Write out again only the lines running from the one that contains "The width and height of the screenshot is (504, 283)." to the end of the records below, including both the first and the last.

Saved data entries:
BEGIN

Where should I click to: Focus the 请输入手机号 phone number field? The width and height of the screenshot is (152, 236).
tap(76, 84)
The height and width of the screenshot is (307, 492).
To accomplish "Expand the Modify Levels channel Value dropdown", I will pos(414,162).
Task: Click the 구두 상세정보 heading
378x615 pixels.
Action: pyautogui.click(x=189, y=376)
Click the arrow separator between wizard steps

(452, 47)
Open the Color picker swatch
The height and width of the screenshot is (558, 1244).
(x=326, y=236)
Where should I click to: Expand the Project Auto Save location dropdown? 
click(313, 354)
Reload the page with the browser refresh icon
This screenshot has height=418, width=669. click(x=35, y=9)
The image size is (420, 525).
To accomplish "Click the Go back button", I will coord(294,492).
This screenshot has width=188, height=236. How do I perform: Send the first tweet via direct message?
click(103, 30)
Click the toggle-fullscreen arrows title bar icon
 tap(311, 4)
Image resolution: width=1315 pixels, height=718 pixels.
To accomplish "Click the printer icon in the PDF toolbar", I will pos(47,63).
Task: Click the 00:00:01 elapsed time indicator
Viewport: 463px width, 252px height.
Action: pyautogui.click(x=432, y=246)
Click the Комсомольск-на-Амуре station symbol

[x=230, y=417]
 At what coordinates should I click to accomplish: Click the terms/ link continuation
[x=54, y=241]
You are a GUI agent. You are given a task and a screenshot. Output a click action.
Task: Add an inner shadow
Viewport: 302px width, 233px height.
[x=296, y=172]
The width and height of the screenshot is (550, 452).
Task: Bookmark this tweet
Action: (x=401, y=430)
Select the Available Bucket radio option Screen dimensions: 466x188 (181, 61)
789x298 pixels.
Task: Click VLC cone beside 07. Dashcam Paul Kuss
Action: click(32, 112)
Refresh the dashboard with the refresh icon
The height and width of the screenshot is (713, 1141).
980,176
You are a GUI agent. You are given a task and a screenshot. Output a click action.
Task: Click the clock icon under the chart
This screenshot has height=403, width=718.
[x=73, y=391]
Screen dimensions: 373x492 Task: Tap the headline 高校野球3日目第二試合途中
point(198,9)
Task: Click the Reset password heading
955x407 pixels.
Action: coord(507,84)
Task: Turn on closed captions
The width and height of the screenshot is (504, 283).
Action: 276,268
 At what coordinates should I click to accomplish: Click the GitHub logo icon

END

Solution to this exercise =>
The width and height of the screenshot is (504, 283).
Action: 276,268
 At what coordinates should I click to accomplish: Click the GitHub logo icon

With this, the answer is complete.